Following on from my last post, a couple more things crossed my radar on attention (yep, caught my attention):
1. Rick Rubin on the Ezra Klein podcast (timed link, about 8 minutes in), talking about the sensitive antenna that artists grow in order to perceive and draw on the world around them. From the show transcript:
Let’s talk about that philosophy. And I want to start with something you say very early in the book that seems very important to me, which is you frame artists, and, really, you frame all of us, as translators, as picking up signals from the world around them, that many hear but ignore or maybe many never even hear.
And so you write then that the best artists tend to be the people with the most sensitive antenna. Give me some examples of that to make that grounded.
The first example that comes to mind is recent. I just made a new album with Neil Young. And it’s called “World Record.” And the way that that came about was he was hiking in Colorado on a daily basis … And he noticed what he was whistling was interesting, and it wasn’t a song he knew. And he decided to record on his little flip phone, … and he did this every day. And he collected 10 or so of these whistling melodies that if you asked him, he would say he did not write. They just — he essentially channeled them. They just happened.
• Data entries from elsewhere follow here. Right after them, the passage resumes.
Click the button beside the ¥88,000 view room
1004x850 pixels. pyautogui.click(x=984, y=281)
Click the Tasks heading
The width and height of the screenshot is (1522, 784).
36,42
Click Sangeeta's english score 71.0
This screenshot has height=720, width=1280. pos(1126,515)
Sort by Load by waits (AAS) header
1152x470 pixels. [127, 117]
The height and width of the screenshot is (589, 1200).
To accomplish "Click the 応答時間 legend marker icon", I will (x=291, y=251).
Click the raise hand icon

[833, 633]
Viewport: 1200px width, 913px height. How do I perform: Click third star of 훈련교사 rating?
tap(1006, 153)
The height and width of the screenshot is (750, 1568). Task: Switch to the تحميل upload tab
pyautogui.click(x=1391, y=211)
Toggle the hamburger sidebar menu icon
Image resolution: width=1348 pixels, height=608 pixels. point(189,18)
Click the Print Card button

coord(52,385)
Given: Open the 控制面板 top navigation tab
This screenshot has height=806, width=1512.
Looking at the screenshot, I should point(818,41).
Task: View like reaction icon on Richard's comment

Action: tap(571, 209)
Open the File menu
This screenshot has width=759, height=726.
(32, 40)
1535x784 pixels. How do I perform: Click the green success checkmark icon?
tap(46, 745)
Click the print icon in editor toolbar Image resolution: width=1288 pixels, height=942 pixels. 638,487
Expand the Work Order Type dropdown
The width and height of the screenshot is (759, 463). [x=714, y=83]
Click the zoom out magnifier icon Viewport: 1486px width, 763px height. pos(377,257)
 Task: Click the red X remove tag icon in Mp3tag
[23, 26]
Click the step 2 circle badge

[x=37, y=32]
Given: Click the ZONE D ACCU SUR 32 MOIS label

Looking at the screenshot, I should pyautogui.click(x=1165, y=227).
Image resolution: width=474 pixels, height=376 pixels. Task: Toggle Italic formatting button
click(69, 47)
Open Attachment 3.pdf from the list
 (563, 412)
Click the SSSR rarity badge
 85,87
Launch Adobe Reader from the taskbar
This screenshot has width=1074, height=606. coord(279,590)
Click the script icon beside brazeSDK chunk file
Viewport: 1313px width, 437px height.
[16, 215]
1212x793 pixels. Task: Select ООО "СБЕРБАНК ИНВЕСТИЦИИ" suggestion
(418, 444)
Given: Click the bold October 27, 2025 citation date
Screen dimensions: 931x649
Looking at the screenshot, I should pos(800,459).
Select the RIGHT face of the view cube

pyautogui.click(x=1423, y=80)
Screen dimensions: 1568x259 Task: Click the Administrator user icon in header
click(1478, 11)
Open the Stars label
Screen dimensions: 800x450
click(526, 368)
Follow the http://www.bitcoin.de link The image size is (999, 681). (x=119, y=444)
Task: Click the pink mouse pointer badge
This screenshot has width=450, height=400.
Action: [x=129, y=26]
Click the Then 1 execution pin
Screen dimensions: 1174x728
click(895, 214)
And he was aware enough to capture them and then aware enough when he had a handful of them to say, you know, I think I can make this into an album. This is interesting. I like these melodies and they’re unlike any melodies that I normally write. So that’s the basis of this album. It came from something outside of himself.
We laughed a lot in the studio about, I’d love to meet the guy who wrote these songs. … So from the beginning — and this is someone who’s been making albums for 50 years — he found an entirely new way to work, not based on him deciding to find a new way to work, not on an intellectual choice he made, but on noticing these whistling pieces are coming through. First step is I’ll collect them. And then, looking back, he’s like, I feel like these are good. This is the beginning of something. So that’s an example of being open to what comes. We recognize — we’ll overhear something that someone says that’s just the phrase we’re looking for.
2. This talk on learning to see things in the world, via Austin Kleon
Again, he pulls out distinct modes of attention, a purposeful kind, where you’re seeking something, and a more ambient kind, where you let the world come to you.
Taking pictures gives you an excuse to pay attention. And photography (and many other creative practices) can help you develop both modes. I also think that both modes can be complimentary, if you do it right. Paying attention with purpose doesn’t preclude a more open kind of noticing, so long as you don’t get too hung up on the goal you’re seeking.
3. This post broadly (and I think intended to be ironically) on how great the 90s were, but also specifically on the idea that as we’ve given over much of our lives to the convenience of the internet, and something we’ve lost is the locating of certain activities in certain places. And the sense that locating a behaviour in a place gives it a kind of solidity that favours attention.
You used to do things and have places to do them. For example, there were record stores. In my hometown in Middletown, Connecticut there was one called Record Express. …
… a record store was a place. And places demonstrate importance; sometimes they demonstrate devotion. You’d go in there and there would be a couple vaguely pretentious staff members and people pawing through racks of CDs and a wall of t-shirts and posters. And they’d play cool shit that you hadn’t heard before, which was one way to discover new stuff. So was flipping endlessly through every CD in a row. When you were there you were Doing Music. Now we’re never doing anything – we’re always getting through something to get to something else to get through, using various time-saving techniques that maximize the amount of time we have to get through things while keeping our attention divided into a thousand things we then get through. When you went to a record store you were intent on music, and sometimes, you’d care enough about a particular artist that you paid for their album, real money, so that the artist got a cut that was more than the .002 cents they get per stream now. Maybe you’d throw in a little incense to burn surreptitiously in your room. And then you went home and, precisely because you didn’t have access to all of the music that ever existed, you listened to the whole album, and then you’d listen to it again, and when you did you were just listening to it, rather than having music on in the background while you repetitively scrolled through other shit on your phone.Freddie Deboer, It’s So Sad When Old People Romanticize Their Heydays, Also the 90s Were Objectively the Best Time to Be Alive
There’s a well-worn lament in here about how little we value music today because we invest so little in getting hold of it. But there’s also a more interesting idea about how physical places – and the inconveniences of having to go to them – focus our attention, give us space to devote to the thing.
And so we would do music, instead of merely enduring it in the background, on the way to doing something else, in the future.